Editorial & Analysis
Also by this author
02 Jan 2013
New High Storage service offers fast access to large amounts of data for complex data-crunching tasks such as seismic analysis, log processing and high-end data warehousing.
Intent on helping its customers meet their big data objectives using the cloud, Amazon Web Services (AWS) has introduced a new storage package, High Storage, which offers fast access to large volumes of data.
Part of the Amazon Elastic Compute Cloud (EC2) service, High Storage is designed to run data-intensive analysis jobs - the company mentions “seismic analysis, log processing and data warehousing” - on a parallel file system architecture, so that workloads can be distributed across multiple disks in order to achieve faster throughput times.
“Customers whose applications require high sequential read and write performance over very large data sets can take advantage of the capabilities of this new Amazon EC2 instance type,” said the company in a statement. “High Storage instances are especially well-suited for customers who use Hadoop, data warehouses and parallel file systems to process and analyse large data sets in the AWS cloud.”
In other words, AWS is positioning High Storage as the complement to its Elastic MapReduce service, which provides a platform for Hadoop big data analysis.
An ‘instance’ is the term used by AWS to refer to a bundle of computing resource - such as processing, storage, memory and so on - configured to meet the needs of a particular type of workload.
A High Storage instance, for example, provides customers with 35 EC2 Compute Units (ECUs) of compute capacity, 117 gigabytes (GB) of RAM, 48 terabytes (TB) of storage, spread across 35 hard disk drives, so that disk performance doesn’t impact data transfers. This combination means that it can deliver more than 2.4 gigabytes per second (GB/s) of sequential I/O performance.

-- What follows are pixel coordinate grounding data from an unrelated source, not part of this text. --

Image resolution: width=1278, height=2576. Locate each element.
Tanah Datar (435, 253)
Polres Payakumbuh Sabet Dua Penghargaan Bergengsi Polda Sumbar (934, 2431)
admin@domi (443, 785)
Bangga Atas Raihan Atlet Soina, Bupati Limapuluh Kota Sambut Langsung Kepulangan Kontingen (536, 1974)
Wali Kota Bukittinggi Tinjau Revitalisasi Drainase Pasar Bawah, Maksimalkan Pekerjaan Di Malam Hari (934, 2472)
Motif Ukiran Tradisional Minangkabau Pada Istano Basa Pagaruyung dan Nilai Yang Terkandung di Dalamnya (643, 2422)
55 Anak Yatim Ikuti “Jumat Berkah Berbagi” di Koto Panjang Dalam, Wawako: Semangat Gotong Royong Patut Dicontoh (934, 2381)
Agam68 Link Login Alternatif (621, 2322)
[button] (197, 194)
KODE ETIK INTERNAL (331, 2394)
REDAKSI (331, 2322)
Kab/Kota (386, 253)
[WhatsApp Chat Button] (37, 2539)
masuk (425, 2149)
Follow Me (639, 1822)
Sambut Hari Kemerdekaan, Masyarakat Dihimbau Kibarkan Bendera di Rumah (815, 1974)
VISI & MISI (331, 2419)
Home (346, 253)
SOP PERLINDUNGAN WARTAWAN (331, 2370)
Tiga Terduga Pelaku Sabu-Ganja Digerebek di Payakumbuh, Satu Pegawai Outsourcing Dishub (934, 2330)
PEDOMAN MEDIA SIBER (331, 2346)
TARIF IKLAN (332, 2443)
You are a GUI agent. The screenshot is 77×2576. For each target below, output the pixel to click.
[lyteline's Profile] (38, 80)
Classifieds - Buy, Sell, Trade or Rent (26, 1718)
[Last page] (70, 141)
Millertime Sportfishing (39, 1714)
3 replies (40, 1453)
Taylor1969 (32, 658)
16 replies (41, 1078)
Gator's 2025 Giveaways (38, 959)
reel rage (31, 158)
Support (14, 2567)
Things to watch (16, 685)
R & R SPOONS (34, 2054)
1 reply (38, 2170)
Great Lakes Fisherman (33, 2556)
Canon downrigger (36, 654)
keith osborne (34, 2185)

“As customers move every imaginable workload to AWS, we continue to provide them with additional instance families to meet the requirements of their applications,” said Peter De Santis, vice president of Amazon EC2. High Storage instances are the ninth Amazon EC2 instance family (others include Cluster Compute and High I/O) and they are used to power Amazon’s own cloud-based data warehousing service, Redshift, announced in early December.
Right now, the new High Storage instance family is only available in the US East Region, but the company has promised that it will be available in other AWS regions “in the coming months”. When that happens, customers will be able to launch High Storage instances using the AWS Management Console, from the EC2 or Elastic MapReduce command lines, or from the AWS SDK (software development kit) or other third-party libraries.